Visually, we can see that \(f(x)\) has a maximum at \(x = 0.\) What is true of the derivative at this point?

It turns out that for any function \(f\) that is differentiable on the interval \([a,b]\) and has a maximum or minimum value, the maximum or minimum occurs at one of the following points:

\(f(a)\) or \(f(b)\)
Any values of \(x\) for which \(f'(x) = 0.\)

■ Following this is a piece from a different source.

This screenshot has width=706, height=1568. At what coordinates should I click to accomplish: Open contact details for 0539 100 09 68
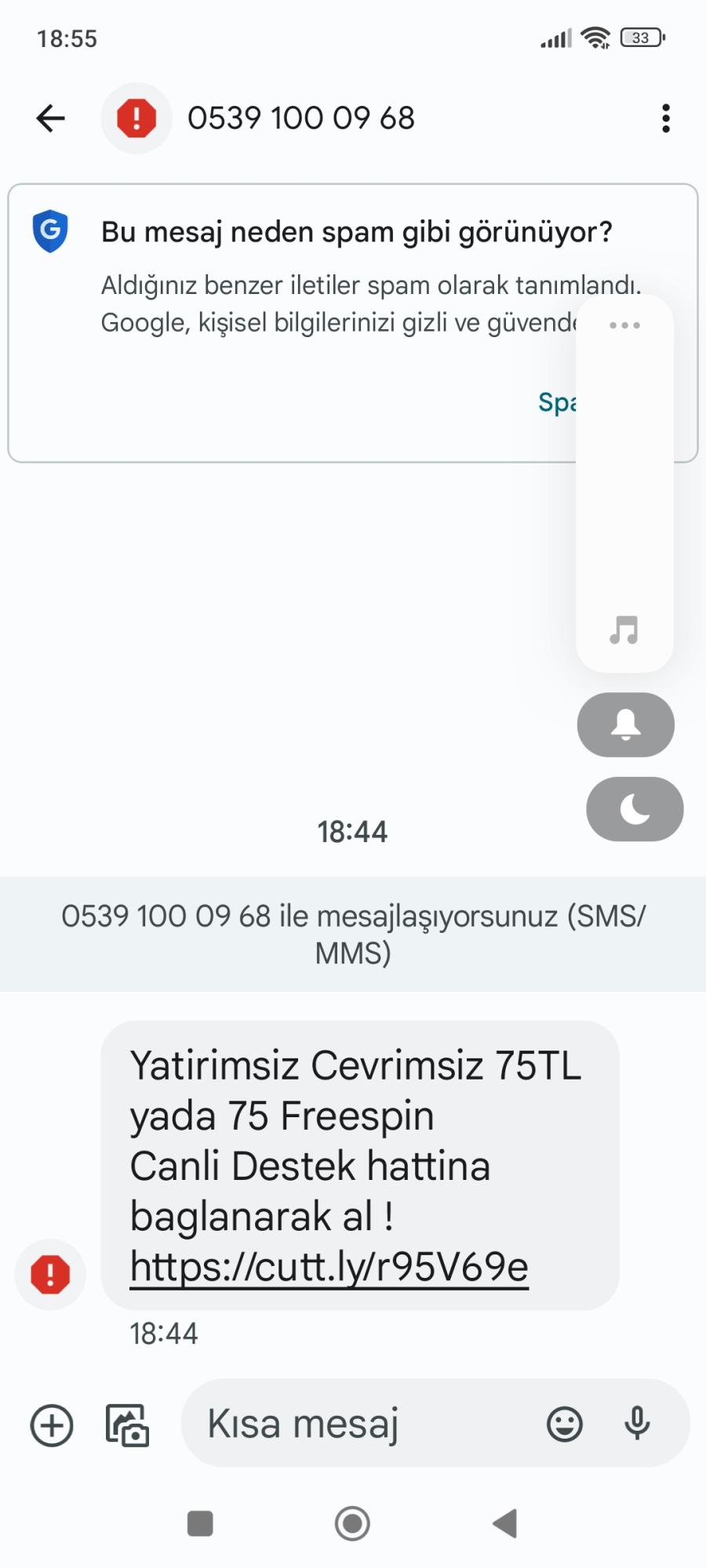point(300,118)
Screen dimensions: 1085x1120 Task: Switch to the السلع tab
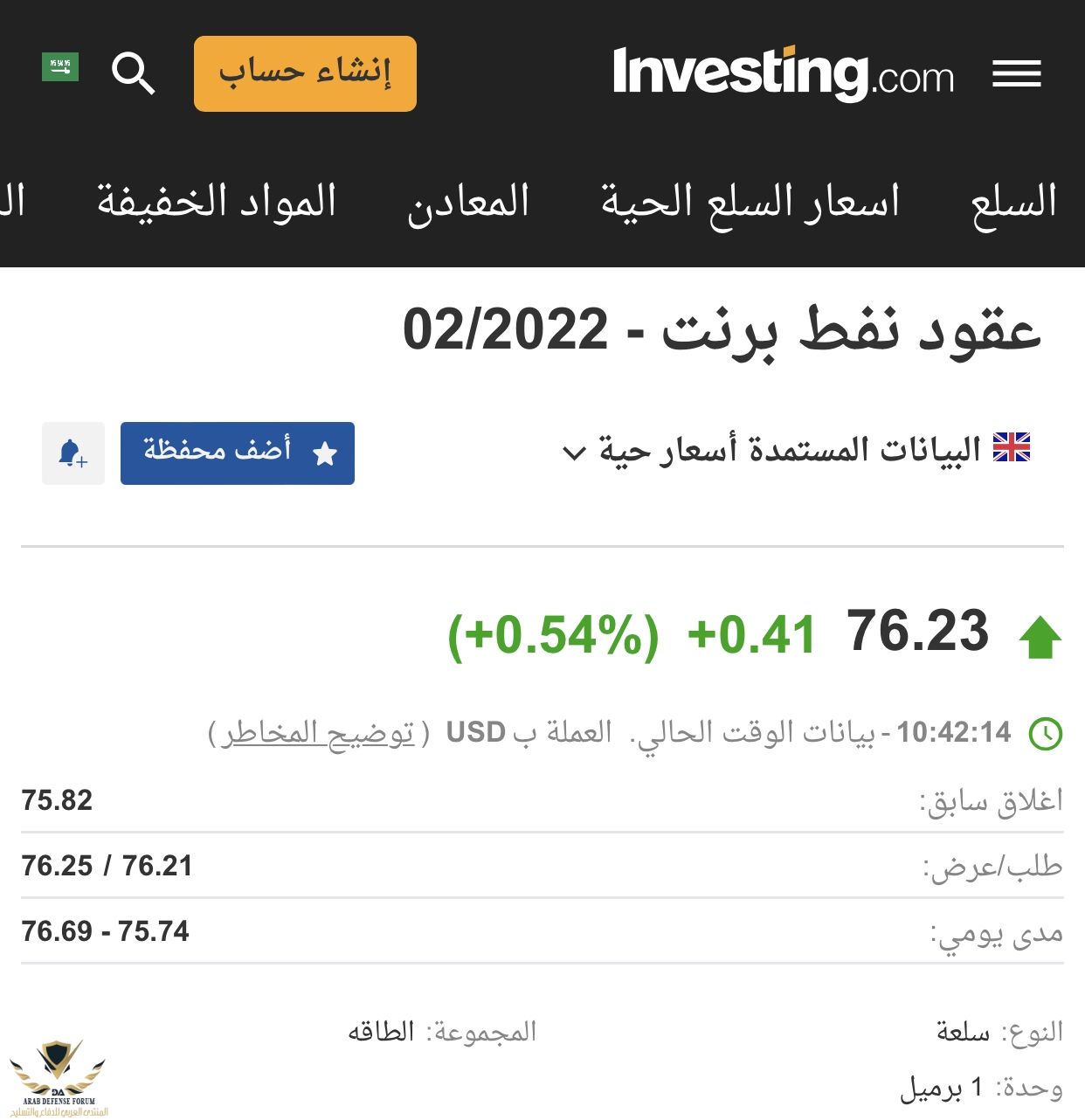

There’s also something called the Second Derivative Test that helps us figure out whether these points are maxima, minima, or neither, which also relies on differentiation. For the sake of time, I won’t cover that test now, nor will I ask you to actually find any maxima or minima (although it’s easy to find practice problems elsewhere). For now, just know that being able to calculate the exact value(s) of \(x\) that maximize or minimize any differentiable function we want is essential for statistics (and many other fields), and it would be extremely difficult to do this without calculus.

Conclusion

Today, we’ve learned about one branch of calculus, differentiation. Tomorrow we will focus on another branch, integration, which was actually developed first. Differentiation is all about finding the instantaneous rate of change of a function, which turns out to be extremely useful. Integration will focus on something conceptually different–the accumulation of change by a function over an interval. The connection between differentiation and integration may not be obvious yet (and if you already know it, try not to spoil it for everyone else!). By the end of tomorrow, you should have a good grasp of what differentiation and integration are, why you might want to do them, and how they’re related.